▶ _Consigne_
Disposez toutes les lignes du listing ci-dessous en liste numérotée, en supprimant les lignes vides.

━━━━━━━━━━━━━━━━━━━━━━━━━━━━━━

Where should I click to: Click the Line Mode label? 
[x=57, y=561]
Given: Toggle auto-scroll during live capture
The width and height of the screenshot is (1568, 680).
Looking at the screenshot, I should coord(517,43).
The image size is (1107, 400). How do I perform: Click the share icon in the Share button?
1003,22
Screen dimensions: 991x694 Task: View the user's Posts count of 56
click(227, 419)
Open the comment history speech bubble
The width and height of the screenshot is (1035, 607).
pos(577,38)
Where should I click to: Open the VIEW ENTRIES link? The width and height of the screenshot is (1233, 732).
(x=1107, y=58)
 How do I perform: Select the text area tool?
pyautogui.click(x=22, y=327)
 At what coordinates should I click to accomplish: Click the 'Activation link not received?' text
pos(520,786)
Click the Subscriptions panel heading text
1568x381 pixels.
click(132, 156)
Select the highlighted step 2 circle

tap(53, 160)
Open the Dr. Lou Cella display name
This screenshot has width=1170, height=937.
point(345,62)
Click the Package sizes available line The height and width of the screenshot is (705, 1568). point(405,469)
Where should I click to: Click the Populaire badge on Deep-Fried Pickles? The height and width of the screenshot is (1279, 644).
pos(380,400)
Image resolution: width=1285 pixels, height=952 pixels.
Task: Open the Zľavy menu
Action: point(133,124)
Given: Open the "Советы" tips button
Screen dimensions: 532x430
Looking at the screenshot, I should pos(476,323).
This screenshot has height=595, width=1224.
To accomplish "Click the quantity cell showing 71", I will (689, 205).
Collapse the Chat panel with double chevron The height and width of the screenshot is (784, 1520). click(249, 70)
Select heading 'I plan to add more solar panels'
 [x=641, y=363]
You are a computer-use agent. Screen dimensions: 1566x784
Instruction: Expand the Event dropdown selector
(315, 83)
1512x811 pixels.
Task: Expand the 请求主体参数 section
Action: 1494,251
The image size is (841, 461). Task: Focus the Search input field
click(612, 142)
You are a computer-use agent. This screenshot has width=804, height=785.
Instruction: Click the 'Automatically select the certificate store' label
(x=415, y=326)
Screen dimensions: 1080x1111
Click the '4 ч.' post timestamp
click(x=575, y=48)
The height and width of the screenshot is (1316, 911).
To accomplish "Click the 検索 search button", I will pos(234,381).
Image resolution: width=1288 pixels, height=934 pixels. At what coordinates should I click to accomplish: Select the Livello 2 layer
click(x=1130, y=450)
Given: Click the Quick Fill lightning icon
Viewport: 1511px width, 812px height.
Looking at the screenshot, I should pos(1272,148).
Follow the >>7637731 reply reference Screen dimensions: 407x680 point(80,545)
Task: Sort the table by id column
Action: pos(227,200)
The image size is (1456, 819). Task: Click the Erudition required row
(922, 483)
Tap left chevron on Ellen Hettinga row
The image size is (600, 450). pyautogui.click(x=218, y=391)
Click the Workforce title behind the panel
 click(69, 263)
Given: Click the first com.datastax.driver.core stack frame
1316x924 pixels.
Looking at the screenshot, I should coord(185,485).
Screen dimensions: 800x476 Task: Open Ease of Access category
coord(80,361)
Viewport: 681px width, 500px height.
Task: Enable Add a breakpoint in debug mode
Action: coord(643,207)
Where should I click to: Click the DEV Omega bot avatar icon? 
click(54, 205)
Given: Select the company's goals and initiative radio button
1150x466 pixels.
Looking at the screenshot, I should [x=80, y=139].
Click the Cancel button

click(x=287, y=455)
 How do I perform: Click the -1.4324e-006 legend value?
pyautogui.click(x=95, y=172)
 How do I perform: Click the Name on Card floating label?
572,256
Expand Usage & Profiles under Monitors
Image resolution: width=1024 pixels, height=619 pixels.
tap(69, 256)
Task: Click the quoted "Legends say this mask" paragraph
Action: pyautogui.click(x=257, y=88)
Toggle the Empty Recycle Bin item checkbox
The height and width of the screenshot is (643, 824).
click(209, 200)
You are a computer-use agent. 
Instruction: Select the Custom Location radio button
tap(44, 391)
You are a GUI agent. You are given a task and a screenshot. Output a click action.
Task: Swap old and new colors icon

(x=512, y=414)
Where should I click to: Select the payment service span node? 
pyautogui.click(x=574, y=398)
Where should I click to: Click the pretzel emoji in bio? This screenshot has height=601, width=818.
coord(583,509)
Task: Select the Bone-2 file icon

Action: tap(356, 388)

━━━━━━━━━━━━━━━━━━━━━━━━━━━━━━

▶ _Corrigé_
1. Where should I click to: Click the Line Mode label? 
2. [x=57, y=561]
3. Given: Toggle auto-scroll during live capture
4. The width and height of the screenshot is (1568, 680).
5. Looking at the screenshot, I should coord(517,43).
6. The image size is (1107, 400). How do I perform: Click the share icon in the Share button?
7. 1003,22
8. Screen dimensions: 991x694 Task: View the user's Posts count of 56
9. click(227, 419)
10. Open the comment history speech bubble
11. The width and height of the screenshot is (1035, 607).
12. pos(577,38)
13. Where should I click to: Open the VIEW ENTRIES link? The width and height of the screenshot is (1233, 732).
14. (x=1107, y=58)
15.  How do I perform: Select the text area tool?
16. pyautogui.click(x=22, y=327)
17.  At what coordinates should I click to accomplish: Click the 'Activation link not received?' text
18. pos(520,786)
19. Click the Subscriptions panel heading text
20. 1568x381 pixels.
21. click(132, 156)
22. Select the highlighted step 2 circle
23. tap(53, 160)
24. Open the Dr. Lou Cella display name
25. This screenshot has width=1170, height=937.
26. point(345,62)
27. Click the Package sizes available line The height and width of the screenshot is (705, 1568). point(405,469)
28. Where should I click to: Click the Populaire badge on Deep-Fried Pickles? The height and width of the screenshot is (1279, 644).
29. pos(380,400)
30. Image resolution: width=1285 pixels, height=952 pixels.
31. Task: Open the Zľavy menu
32. Action: point(133,124)
33. Given: Open the "Советы" tips button
34. Screen dimensions: 532x430
35. Looking at the screenshot, I should pos(476,323).
36. This screenshot has height=595, width=1224.
37. To accomplish "Click the quantity cell showing 71", I will (689, 205).
38. Collapse the Chat panel with double chevron The height and width of the screenshot is (784, 1520). click(249, 70)
39. Select heading 'I plan to add more solar panels'
40.  [x=641, y=363]
41. You are a computer-use agent. Screen dimensions: 1566x784
42. Instruction: Expand the Event dropdown selector
43. (315, 83)
44. 1512x811 pixels.
45. Task: Expand the 请求主体参数 section
46. Action: 1494,251
47. The image size is (841, 461). Task: Focus the Search input field
48. click(612, 142)
49. You are a computer-use agent. This screenshot has width=804, height=785.
50. Instruction: Click the 'Automatically select the certificate store' label
51. (x=415, y=326)
52. Screen dimensions: 1080x1111
53. Click the '4 ч.' post timestamp
54. click(x=575, y=48)
55. The height and width of the screenshot is (1316, 911).
56. To accomplish "Click the 検索 search button", I will pos(234,381).
57. Image resolution: width=1288 pixels, height=934 pixels. At what coordinates should I click to accomplish: Select the Livello 2 layer
58. click(x=1130, y=450)
59. Given: Click the Quick Fill lightning icon
60. Viewport: 1511px width, 812px height.
61. Looking at the screenshot, I should pos(1272,148).
62. Follow the >>7637731 reply reference Screen dimensions: 407x680 point(80,545)
63. Task: Sort the table by id column
64. Action: pos(227,200)
65. The image size is (1456, 819). Task: Click the Erudition required row
66. (922, 483)
67. Tap left chevron on Ellen Hettinga row
68. The image size is (600, 450). pyautogui.click(x=218, y=391)
69. Click the Workforce title behind the panel
70.  click(69, 263)
71. Given: Click the first com.datastax.driver.core stack frame
72. 1316x924 pixels.
73. Looking at the screenshot, I should coord(185,485).
74. Screen dimensions: 800x476 Task: Open Ease of Access category
75. coord(80,361)
76. Viewport: 681px width, 500px height.
77. Task: Enable Add a breakpoint in debug mode
78. Action: coord(643,207)
79. Where should I click to: Click the DEV Omega bot avatar icon? 
80. click(54, 205)
81. Given: Select the company's goals and initiative radio button
82. 1150x466 pixels.
83. Looking at the screenshot, I should [x=80, y=139].
84. Click the Cancel button
85. click(x=287, y=455)
86.  How do I perform: Click the -1.4324e-006 legend value?
87. pyautogui.click(x=95, y=172)
88.  How do I perform: Click the Name on Card floating label?
89. 572,256
90. Expand Usage & Profiles under Monitors
91. Image resolution: width=1024 pixels, height=619 pixels.
92. tap(69, 256)
93. Task: Click the quoted "Legends say this mask" paragraph
94. Action: pyautogui.click(x=257, y=88)
95. Toggle the Empty Recycle Bin item checkbox
96. The height and width of the screenshot is (643, 824).
97. click(209, 200)
98. You are a computer-use agent. 
99. Instruction: Select the Custom Location radio button
100. tap(44, 391)
101. You are a GUI agent. You are given a task and a screenshot. Output a click action.
102. Task: Swap old and new colors icon
103. (x=512, y=414)
104. Where should I click to: Select the payment service span node? 
105. pyautogui.click(x=574, y=398)
106. Where should I click to: Click the pretzel emoji in bio? This screenshot has height=601, width=818.
107. coord(583,509)
108. Task: Select the Bone-2 file icon
109. Action: tap(356, 388)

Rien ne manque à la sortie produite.